>> START

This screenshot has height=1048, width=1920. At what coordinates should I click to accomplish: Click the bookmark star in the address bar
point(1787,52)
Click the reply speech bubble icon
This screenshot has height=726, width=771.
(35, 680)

>> END

WRITTEN REQUEST
Rewrite the listing above with "address bar" changed to "URL bar", leaving every other line and character as it is.

TASK SOLUTION
This screenshot has height=1048, width=1920. At what coordinates should I click to accomplish: Click the bookmark star in the URL bar
point(1787,52)
Click the reply speech bubble icon
This screenshot has height=726, width=771.
(35, 680)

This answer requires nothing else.